Hi Kate,
Your doing right - a second look is so very important. It is so hard for us to understand why since we are not neuros. I find the article link below to be super helpful in helping to wrap your head around just how many things doctors must consider.
Check out the linked article in this post.
http://www.medhelp.org/posts/Multiple-Sclerosis/Differential-diagnosis-of-suspected-MS/show/1415930
Hope this helps,
~Shell
Thanks all ....just desperately trying to understand how he could say definitely not ms when symptoms present and lesions present.
Going for trans oesophageal ECG 4 th April so hope that following that, I can speak to consultant asking for second opinion
Kate xx
Kate,
It is impossible to read a study from a jpg and only one slice. You have to read a study and have a DICOM viewer and the full DICOM dataset that allows you to window and level the study. I can see why you sent that particular image, but location of the UBO in the posterior left is not a typical location for lesion.

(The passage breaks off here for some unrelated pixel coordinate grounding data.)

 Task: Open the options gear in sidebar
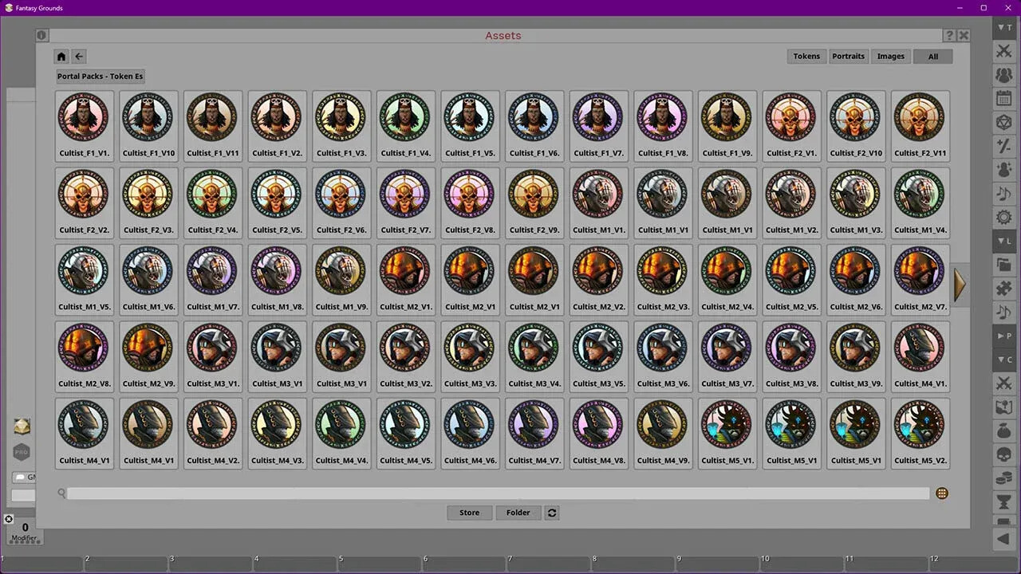1003,217
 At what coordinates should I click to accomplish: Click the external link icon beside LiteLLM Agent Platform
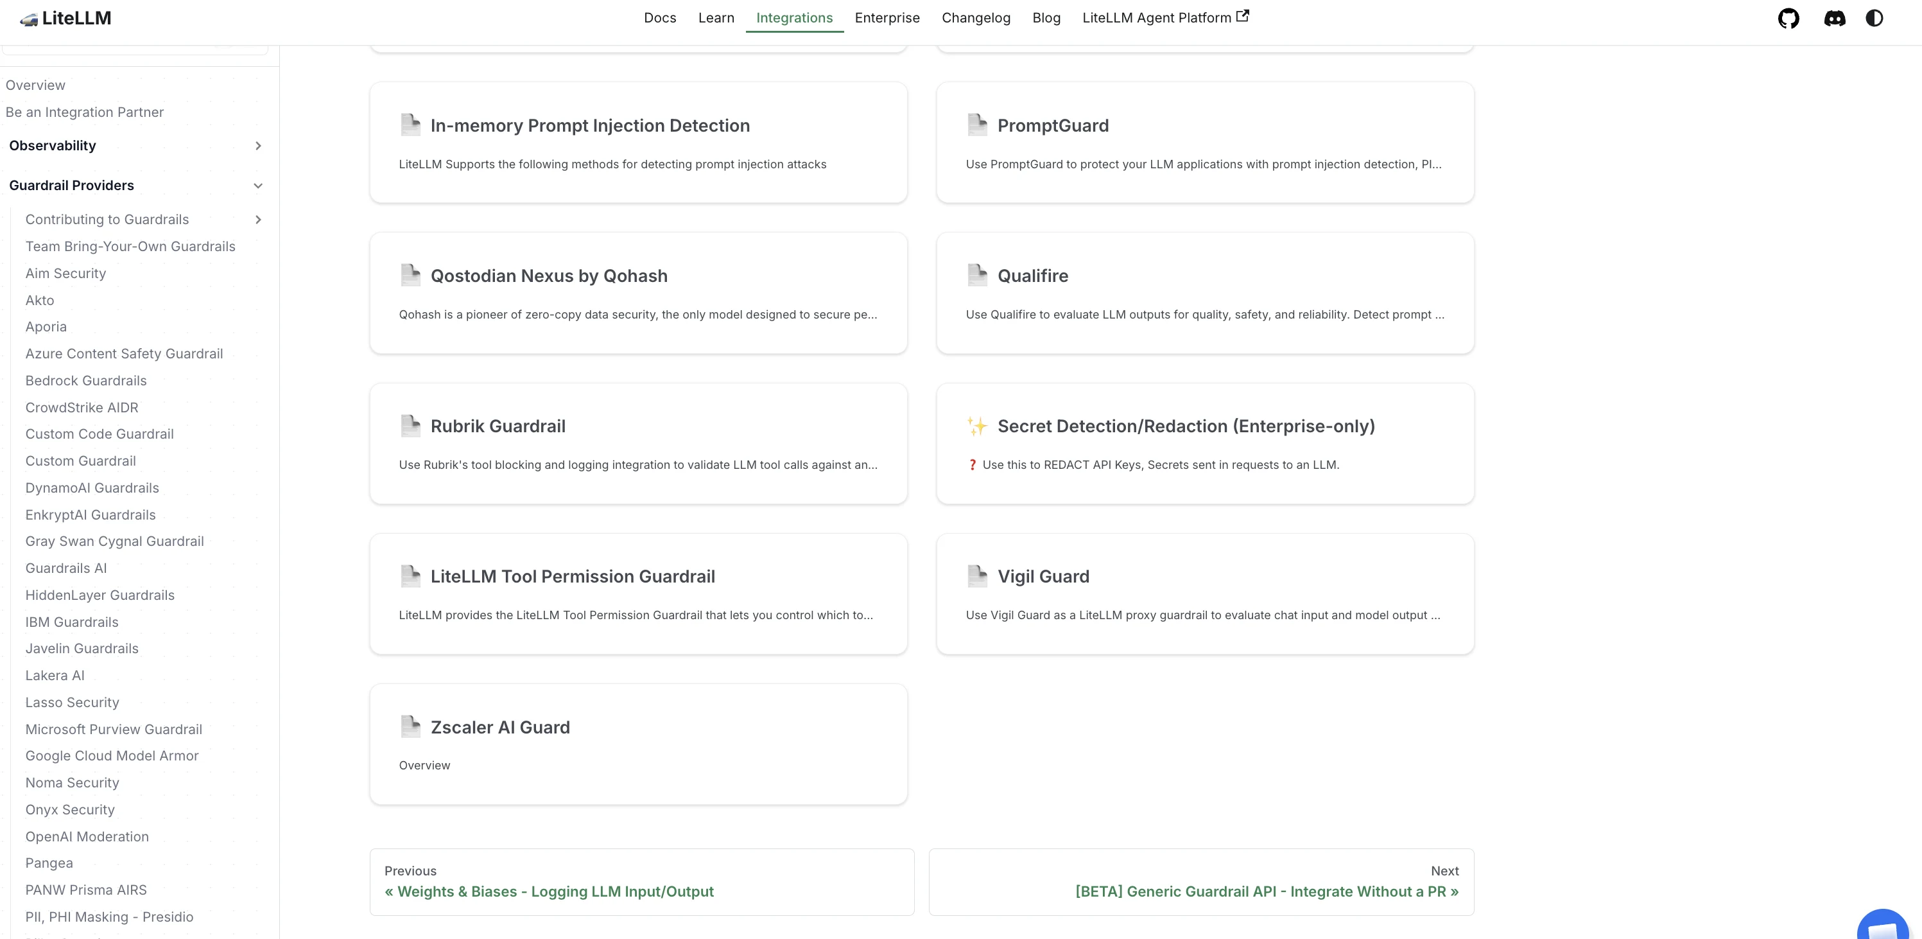point(1242,16)
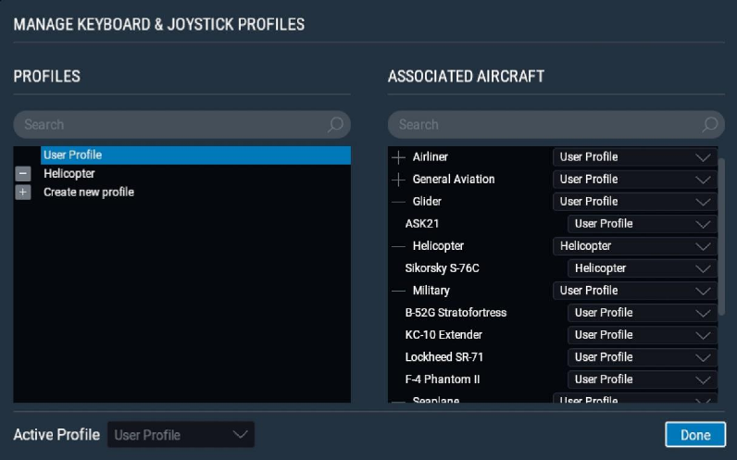This screenshot has height=460, width=737.
Task: Collapse the Military category
Action: click(x=399, y=291)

Sorry, but the reason the computer generated coronal, sagittal and axial views is to help generate a 3 dimensional model of the brain and the lesions.
Bob
Definitely the reading of the MRI needs to be left to a skilled radiologist. However, to my unskilled eye, it looks like one of the lesions is close to a u-fiber of the white matter, which is actually in a typical location for MS. It's also oval in shape, which follows the vascular shape of the veins feeding the brain.
Kate, I would take the films and the radiologist's report, and see if you can get a second opinion.
No one here can say that. Reading MRIs needs to be left up to skilled radiologists and neurologists.
ess
there are two lesions noted in the MRI report but the neuro would not know what they look like as he didnt even look at pics...just said they in wrong place for ms!